● Given instruction: Convert the items between the lines containing "Open output folder via folder icon" and "[x=310, y=153]", inclusive, into a JSON list of strings with one string per line and blank lines omitted.

● Entries shown:
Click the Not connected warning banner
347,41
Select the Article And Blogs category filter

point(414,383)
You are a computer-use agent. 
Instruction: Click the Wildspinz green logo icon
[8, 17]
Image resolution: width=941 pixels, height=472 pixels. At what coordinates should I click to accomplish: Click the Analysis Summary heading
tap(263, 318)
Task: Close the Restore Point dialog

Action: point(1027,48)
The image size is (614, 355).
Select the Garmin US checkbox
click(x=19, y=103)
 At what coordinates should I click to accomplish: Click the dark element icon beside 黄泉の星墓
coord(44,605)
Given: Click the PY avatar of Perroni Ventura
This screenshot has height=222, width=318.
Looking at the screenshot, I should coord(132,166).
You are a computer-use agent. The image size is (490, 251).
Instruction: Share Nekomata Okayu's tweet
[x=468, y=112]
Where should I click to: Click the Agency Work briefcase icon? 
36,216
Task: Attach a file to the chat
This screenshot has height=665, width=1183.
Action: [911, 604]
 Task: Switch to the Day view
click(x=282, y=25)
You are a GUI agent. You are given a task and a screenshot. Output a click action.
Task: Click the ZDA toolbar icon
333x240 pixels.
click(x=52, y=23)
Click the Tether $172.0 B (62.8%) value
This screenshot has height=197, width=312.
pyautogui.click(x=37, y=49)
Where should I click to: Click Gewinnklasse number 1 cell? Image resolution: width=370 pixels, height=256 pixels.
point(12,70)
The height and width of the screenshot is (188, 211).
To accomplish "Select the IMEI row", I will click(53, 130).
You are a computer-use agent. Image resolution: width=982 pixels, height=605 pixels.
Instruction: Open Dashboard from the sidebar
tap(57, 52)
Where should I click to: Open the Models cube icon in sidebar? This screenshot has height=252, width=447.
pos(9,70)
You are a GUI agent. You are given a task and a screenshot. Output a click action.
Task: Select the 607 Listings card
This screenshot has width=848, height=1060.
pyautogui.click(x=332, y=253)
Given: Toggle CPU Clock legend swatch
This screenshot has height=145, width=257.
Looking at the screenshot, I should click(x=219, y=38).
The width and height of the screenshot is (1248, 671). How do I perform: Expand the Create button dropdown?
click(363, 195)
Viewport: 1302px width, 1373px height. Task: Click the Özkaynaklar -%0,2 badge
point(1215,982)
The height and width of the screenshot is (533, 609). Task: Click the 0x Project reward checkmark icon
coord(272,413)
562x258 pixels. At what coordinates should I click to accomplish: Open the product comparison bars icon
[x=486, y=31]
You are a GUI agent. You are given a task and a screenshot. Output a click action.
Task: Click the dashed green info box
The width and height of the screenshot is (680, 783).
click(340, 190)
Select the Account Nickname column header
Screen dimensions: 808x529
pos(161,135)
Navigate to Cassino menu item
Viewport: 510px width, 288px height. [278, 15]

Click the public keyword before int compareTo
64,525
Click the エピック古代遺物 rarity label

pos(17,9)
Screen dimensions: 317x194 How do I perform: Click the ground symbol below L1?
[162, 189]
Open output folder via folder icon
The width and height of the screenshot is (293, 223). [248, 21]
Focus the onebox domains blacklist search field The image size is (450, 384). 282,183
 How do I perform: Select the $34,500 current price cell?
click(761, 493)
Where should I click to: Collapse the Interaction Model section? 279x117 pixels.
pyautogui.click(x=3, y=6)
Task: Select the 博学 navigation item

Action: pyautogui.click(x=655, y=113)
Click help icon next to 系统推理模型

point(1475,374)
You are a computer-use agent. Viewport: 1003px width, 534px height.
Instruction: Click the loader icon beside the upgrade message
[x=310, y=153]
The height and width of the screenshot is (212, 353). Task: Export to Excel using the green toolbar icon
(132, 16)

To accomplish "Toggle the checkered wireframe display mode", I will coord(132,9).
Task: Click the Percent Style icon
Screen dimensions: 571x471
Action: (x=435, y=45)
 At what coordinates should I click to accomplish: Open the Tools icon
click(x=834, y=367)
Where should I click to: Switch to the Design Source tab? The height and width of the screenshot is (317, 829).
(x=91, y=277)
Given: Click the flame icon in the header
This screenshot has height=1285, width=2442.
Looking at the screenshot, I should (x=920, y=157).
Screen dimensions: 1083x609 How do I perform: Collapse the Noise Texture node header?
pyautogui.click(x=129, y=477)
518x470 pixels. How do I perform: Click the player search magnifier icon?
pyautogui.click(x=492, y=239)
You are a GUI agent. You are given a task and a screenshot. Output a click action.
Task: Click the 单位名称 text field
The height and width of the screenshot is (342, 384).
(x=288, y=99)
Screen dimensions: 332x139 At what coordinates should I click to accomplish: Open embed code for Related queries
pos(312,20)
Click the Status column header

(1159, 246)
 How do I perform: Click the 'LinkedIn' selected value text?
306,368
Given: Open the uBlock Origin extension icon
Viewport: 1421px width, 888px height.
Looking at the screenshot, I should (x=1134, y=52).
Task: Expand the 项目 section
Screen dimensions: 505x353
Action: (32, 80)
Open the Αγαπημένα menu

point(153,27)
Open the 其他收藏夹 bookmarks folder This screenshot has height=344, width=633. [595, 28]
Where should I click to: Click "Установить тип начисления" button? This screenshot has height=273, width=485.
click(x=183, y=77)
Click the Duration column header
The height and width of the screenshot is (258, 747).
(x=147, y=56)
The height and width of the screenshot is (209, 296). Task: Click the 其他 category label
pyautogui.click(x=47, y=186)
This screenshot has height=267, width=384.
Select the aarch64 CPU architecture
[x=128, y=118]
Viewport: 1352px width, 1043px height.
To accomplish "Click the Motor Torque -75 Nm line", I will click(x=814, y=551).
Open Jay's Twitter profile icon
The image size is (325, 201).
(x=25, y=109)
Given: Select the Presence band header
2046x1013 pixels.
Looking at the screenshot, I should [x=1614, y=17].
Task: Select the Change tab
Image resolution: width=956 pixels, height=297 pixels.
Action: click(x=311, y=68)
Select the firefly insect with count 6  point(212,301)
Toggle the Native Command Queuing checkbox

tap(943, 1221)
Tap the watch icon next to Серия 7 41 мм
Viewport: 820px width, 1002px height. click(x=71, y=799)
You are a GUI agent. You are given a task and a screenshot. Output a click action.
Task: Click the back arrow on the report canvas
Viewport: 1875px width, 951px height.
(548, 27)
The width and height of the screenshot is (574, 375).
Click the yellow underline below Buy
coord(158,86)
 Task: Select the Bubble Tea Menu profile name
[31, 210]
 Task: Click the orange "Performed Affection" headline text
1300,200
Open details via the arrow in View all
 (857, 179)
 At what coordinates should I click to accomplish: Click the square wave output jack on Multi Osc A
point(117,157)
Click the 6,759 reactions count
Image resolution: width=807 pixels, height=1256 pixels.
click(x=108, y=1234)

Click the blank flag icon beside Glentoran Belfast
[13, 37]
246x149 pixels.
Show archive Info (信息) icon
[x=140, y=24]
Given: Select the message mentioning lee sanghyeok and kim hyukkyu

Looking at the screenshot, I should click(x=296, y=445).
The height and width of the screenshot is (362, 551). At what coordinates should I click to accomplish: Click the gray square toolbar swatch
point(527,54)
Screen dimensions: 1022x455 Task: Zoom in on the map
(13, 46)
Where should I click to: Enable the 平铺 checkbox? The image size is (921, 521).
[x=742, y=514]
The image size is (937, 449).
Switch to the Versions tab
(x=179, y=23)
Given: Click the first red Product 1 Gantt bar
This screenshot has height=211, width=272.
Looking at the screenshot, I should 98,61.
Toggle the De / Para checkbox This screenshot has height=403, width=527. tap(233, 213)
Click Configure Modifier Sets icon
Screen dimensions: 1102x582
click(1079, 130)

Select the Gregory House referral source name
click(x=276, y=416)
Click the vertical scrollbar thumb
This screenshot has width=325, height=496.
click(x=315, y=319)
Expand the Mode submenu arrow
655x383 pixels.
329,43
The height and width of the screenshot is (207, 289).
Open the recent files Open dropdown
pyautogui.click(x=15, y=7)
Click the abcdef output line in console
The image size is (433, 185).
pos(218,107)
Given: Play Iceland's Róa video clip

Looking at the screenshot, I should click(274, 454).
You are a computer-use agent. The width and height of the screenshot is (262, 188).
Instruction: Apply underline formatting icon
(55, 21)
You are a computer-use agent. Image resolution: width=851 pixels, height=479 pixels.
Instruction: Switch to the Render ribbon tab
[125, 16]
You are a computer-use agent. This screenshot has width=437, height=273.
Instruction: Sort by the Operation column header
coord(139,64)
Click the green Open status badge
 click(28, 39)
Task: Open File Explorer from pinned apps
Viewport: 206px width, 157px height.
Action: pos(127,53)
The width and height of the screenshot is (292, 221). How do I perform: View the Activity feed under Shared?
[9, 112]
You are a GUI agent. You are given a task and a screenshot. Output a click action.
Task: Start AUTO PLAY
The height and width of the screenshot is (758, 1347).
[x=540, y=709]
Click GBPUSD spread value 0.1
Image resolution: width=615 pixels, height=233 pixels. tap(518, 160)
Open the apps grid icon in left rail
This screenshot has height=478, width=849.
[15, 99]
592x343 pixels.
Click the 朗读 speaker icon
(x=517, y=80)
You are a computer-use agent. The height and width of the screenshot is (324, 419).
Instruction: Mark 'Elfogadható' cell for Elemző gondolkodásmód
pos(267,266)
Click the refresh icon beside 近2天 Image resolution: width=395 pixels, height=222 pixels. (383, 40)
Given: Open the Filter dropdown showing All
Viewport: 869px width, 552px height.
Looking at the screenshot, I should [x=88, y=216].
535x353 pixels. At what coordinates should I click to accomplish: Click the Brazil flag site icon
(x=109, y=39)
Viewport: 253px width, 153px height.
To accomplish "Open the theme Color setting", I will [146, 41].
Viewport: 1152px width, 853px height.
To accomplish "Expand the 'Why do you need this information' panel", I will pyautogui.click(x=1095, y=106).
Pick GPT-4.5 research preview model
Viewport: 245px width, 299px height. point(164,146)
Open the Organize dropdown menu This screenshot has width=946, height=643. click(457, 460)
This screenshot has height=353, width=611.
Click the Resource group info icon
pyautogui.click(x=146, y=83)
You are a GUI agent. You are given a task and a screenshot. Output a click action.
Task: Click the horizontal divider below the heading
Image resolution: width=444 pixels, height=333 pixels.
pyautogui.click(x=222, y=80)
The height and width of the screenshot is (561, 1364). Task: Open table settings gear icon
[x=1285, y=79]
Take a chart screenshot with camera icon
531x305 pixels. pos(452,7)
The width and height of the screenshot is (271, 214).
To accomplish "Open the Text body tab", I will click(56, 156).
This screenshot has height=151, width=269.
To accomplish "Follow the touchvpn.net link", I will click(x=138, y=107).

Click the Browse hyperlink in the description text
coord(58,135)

● Task solution:
[
  "Open output folder via folder icon",
  "The width and height of the screenshot is (293, 223). [248, 21]",
  "Focus the onebox domains blacklist search field The image size is (450, 384). 282,183",
  " How do I perform: Select the $34,500 current price cell?",
  "click(761, 493)",
  "Where should I click to: Collapse the Interaction Model section? 279x117 pixels.",
  "pyautogui.click(x=3, y=6)",
  "Task: Select the 博学 navigation item",
  "Action: pyautogui.click(x=655, y=113)",
  "Click help icon next to 系统推理模型",
  "point(1475,374)",
  "You are a computer-use agent. Viewport: 1003px width, 534px height.",
  "Instruction: Click the loader icon beside the upgrade message",
  "[x=310, y=153]"
]